Chemical factors such as changing CO2, O2, and H+ levels in arterial blood play a critical role in influencing respiration depth and rates. These variations are detected by chemoreceptors—specialized sensors located in two primary body areas. Central chemoreceptors are found throughout the brain stem, including the ventrolateral medulla, while peripheral chemoreceptors are located in the aortic arch and carotid arteries.
CO2 has a potent influence on respiration and is strictly regulated. Under normal conditions, the arterial pCO2 is maintained at 40 mm Hg with small fluctuations within 38-42 mm Hg. An increase in PCO2 levels, known as hypercapnia, leads to an accumulation of CO2 in the brain. This CO2 is hydrated to form carbonic acid, which dissociates to liberate H+, causing a drop in pH. This rise in H+ stimulates central chemoreceptors, closely linked with respiratory regulatory centers. The result is an increase in the depth and rate of breathing facilitated by both central and peripheral chemoreceptors. This increased ventilation rapidly eliminates CO2 from the blood, raising the blood's pH. Conversely, when pCO2 is abnormally low, respiration slows and becomes shallow.
Changes in arterial pH can alter the respiratory rate and rhythm, independent of CO2 and O2 levels. If arterial pH falls, the respiratory system attempts to compensate by increasing the respiratory rate and depth to eliminate CO2 from the blood. This process is mediated through the peripheral chemoreceptors, as H+ does not cross the blood-brain barrier.
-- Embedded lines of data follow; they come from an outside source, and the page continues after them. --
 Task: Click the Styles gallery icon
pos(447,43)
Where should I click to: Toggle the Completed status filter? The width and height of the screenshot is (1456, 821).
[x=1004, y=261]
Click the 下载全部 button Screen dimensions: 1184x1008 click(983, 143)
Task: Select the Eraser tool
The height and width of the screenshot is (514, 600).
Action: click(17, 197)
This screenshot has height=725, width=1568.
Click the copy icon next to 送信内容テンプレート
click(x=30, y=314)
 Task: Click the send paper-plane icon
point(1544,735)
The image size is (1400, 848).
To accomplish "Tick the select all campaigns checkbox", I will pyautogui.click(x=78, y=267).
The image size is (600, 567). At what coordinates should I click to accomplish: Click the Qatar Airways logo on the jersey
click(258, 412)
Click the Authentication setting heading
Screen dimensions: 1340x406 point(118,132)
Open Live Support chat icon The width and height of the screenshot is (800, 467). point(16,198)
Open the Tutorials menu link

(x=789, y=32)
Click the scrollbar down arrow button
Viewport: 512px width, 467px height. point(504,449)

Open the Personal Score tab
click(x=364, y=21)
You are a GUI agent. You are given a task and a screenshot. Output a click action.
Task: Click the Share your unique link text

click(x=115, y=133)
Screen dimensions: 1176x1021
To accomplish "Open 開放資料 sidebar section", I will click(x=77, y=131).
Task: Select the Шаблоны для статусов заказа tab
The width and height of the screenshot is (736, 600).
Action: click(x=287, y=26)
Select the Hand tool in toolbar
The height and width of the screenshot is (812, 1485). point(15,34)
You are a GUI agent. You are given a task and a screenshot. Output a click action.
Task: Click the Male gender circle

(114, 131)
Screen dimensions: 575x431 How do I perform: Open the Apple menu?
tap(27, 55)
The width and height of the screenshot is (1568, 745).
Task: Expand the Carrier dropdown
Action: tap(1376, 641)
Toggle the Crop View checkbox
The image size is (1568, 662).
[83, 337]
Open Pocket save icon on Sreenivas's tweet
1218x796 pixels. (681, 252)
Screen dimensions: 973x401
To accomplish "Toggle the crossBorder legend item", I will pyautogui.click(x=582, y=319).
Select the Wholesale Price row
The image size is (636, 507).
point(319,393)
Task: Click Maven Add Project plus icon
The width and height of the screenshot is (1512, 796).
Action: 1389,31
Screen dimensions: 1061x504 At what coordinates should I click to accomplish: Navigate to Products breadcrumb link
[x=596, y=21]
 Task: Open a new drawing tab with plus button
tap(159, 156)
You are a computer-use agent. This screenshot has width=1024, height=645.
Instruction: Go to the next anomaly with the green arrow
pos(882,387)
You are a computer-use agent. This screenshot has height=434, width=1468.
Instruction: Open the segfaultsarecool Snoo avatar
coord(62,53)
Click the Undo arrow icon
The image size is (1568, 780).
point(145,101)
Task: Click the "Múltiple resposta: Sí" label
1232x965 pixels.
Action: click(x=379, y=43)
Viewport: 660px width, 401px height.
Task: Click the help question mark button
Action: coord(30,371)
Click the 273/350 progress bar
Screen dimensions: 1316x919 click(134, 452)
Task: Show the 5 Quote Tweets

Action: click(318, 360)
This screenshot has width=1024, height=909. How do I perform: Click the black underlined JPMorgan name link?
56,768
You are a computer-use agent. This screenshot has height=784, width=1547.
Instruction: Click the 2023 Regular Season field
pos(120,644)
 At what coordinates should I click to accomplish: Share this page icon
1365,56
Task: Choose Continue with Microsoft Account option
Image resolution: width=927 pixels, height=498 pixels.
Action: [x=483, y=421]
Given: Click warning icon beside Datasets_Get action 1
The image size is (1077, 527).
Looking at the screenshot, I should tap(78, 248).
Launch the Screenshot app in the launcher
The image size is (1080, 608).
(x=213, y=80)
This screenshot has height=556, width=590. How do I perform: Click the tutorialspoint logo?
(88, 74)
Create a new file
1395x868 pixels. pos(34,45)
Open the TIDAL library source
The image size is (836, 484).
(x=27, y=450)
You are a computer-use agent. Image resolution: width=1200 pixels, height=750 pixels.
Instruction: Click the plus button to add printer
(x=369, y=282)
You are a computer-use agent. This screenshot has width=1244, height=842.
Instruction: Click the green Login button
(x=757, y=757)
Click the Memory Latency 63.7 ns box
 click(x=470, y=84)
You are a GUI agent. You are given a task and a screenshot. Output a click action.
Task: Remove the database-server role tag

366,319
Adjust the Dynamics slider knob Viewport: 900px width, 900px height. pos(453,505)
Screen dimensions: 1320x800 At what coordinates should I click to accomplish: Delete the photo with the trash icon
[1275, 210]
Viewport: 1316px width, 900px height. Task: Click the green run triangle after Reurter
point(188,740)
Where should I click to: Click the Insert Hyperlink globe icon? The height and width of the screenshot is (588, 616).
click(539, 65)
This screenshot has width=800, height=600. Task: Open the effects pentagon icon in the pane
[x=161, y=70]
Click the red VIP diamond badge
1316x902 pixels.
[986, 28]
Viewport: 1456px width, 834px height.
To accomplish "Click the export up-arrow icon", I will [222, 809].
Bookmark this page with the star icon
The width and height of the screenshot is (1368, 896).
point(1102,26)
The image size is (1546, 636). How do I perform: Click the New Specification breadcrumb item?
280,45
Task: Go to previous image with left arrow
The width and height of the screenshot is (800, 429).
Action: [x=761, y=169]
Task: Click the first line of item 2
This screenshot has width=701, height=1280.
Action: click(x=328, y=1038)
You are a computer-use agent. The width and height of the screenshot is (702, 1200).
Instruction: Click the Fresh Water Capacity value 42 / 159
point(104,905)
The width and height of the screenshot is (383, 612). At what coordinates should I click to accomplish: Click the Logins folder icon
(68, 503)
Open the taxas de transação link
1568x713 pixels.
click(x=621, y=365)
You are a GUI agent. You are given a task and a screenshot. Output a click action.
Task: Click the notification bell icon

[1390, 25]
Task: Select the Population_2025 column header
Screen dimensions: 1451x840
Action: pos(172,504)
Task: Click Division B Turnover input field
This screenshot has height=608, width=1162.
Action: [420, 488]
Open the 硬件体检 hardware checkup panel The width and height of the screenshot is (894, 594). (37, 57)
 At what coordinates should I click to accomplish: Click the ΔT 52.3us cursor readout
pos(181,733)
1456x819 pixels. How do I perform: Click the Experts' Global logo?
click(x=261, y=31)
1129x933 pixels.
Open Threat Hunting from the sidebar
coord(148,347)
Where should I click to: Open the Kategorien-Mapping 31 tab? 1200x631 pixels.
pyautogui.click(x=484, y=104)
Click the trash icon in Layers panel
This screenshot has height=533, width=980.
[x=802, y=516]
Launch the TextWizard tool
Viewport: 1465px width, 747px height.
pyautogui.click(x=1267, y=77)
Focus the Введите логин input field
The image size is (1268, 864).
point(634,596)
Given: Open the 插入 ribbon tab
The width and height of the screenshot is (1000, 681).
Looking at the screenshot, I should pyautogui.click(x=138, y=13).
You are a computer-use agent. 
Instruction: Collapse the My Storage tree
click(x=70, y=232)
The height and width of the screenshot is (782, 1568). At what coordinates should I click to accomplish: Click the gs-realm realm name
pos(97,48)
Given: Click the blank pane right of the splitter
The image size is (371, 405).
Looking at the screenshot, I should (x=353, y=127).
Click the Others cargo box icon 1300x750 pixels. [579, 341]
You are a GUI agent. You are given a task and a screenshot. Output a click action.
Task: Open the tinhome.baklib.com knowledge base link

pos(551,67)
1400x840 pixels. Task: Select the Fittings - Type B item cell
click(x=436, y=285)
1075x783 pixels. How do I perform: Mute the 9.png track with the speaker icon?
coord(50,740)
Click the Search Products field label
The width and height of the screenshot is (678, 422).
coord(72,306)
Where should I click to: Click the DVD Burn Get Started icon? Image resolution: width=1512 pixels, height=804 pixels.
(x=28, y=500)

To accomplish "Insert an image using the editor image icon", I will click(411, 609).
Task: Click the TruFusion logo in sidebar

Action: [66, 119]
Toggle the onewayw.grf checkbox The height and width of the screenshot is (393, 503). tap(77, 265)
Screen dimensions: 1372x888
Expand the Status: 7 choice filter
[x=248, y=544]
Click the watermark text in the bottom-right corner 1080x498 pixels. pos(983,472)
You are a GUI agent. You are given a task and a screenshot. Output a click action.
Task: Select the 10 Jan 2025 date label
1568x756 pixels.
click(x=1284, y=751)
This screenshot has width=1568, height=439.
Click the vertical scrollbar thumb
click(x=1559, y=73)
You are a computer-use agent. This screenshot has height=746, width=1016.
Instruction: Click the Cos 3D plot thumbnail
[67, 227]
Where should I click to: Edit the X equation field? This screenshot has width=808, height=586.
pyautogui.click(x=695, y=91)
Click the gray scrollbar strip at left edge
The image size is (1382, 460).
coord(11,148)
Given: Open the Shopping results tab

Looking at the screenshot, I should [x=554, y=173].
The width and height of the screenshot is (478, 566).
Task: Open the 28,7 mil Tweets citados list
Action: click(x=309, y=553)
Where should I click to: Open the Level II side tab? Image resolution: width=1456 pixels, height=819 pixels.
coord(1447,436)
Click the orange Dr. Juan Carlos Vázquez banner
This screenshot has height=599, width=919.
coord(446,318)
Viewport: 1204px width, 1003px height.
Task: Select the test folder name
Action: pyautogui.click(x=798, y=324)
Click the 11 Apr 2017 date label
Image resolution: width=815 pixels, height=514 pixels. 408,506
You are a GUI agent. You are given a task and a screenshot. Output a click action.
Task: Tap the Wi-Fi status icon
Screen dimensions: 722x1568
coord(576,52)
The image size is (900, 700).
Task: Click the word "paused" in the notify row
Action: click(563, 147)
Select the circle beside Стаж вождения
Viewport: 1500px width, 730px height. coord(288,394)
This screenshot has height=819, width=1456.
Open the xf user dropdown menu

Peripheral chemoreceptors are sensitive to arterial O2 levels and become the primary driver of respiration when arterial pO2 falls below 60 mm Hg. The peripheral chemoreceptors respond by reflexively increasing ventilation. Although increased ventilation can lead to hypocapnia and an increase in blood pH, which could inhibit respiration, the drive to correct severe hypoxia typically prevails, maintaining elevated ventilation until O2 levels are restored.